Tuesday, March 31, 2009

Will I...



...There in lies the question.

Oh sweet ambiguity. How you serve me well.

This morning I was shown a video with a motivational speaker who has no arms or legs. Although he does have a "chicken drumstick" as he calls it. It got me thinking. I know there is always someone who has it worse than I do, but when someone has it worse than I do but has an attitude and outlook on life better than me, what does that say about me. I try to stay positive most of the time, but life throws you curveballs and pulls you in different directions. The crux of the speakers message was are you going to finish strong? It doesn't matter if you fail, you can fail one hundred times, but did you finish strong. I know that my life has had some twists and turns that have landed me here.
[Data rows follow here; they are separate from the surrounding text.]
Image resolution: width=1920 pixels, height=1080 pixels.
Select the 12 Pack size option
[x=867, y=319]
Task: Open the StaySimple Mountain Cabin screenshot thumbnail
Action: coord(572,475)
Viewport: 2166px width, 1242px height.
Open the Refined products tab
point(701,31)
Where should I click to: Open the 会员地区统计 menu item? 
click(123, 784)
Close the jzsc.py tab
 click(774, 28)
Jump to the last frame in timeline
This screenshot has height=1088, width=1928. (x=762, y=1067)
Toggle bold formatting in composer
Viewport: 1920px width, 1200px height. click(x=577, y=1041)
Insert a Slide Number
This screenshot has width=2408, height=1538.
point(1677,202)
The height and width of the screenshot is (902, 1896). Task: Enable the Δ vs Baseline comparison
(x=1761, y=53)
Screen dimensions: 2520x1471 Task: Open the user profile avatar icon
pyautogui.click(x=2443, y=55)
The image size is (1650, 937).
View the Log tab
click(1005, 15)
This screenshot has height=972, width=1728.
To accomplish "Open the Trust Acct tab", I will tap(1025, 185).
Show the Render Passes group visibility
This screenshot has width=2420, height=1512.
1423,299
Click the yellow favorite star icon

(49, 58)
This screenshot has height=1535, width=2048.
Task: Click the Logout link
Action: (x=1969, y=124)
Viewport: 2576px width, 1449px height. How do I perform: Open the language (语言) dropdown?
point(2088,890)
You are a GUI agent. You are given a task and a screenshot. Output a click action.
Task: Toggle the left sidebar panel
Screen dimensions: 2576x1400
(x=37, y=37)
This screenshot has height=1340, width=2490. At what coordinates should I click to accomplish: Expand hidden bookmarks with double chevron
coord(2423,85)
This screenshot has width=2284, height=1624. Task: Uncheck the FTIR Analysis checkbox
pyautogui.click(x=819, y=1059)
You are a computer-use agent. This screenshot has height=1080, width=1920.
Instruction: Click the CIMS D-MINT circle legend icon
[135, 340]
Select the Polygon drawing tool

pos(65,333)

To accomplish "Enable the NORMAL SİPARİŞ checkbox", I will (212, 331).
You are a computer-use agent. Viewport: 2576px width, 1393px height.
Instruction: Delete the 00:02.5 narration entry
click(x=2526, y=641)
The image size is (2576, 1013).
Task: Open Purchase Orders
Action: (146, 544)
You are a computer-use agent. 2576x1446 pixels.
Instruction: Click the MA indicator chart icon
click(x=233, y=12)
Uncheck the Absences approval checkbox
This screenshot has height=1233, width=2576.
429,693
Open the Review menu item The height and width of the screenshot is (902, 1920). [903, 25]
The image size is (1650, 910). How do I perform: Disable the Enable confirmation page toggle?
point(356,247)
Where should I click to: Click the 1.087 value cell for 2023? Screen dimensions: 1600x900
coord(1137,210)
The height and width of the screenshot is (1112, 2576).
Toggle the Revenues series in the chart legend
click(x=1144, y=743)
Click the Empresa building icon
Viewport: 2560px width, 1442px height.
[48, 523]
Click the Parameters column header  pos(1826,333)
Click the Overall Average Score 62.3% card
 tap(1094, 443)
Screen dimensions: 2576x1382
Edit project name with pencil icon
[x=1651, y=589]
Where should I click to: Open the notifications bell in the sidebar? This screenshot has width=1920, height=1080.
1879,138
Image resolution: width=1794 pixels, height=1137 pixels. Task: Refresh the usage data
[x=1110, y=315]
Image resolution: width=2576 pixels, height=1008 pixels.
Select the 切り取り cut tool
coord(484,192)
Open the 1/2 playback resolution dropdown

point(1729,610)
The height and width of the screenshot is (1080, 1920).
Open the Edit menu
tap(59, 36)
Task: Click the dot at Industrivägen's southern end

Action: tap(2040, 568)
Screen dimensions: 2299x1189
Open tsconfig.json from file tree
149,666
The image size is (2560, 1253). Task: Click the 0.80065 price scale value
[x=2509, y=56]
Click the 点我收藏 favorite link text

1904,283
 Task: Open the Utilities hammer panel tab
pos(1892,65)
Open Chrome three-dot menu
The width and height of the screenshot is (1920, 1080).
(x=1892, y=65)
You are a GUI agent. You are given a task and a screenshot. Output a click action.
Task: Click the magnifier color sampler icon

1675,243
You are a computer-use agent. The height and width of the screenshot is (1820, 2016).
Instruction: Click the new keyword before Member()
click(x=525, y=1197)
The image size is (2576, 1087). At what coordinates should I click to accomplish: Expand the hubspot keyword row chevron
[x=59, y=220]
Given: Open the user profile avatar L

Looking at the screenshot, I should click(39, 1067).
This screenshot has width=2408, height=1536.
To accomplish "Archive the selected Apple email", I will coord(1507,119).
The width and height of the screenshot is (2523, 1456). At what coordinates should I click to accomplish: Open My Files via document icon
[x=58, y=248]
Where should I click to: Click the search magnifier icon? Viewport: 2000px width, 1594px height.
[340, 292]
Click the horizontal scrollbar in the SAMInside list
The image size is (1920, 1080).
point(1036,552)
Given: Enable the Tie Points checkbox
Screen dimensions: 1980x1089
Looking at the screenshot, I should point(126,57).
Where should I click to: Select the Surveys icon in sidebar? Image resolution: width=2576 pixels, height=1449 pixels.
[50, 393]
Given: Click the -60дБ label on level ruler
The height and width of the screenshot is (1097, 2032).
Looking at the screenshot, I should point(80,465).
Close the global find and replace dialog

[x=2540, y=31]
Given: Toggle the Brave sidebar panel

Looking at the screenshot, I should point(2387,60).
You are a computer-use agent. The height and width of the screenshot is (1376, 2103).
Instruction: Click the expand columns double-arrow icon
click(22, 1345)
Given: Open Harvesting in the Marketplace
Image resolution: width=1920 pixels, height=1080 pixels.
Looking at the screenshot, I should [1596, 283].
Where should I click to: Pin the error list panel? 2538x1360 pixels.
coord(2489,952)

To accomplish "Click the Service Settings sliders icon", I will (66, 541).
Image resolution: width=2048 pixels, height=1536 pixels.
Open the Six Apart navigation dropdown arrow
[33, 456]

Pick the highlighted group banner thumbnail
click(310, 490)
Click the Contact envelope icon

It took Edison 2,000 tries to complete the filament of the incandescent light bulb. When asked about it, Edison replies that he didn't fail, he merely found 2,000 ways to not make a light bulb. He only needed one way to make it work. I may have done a thousand things wrong in my life, and people around have received the backlash of my actions, but I only need one thing to make it worth while. When I find it, look out world. It's what has been gestating slowly below the surface and will bring something to leave behind.

Delusions of grandeur, I know.

I have finished my second theatrical work. I enjoy reading it. I have my next work in the planning stages. Need to pick the music and find a story to tell. I hope this isn't for not.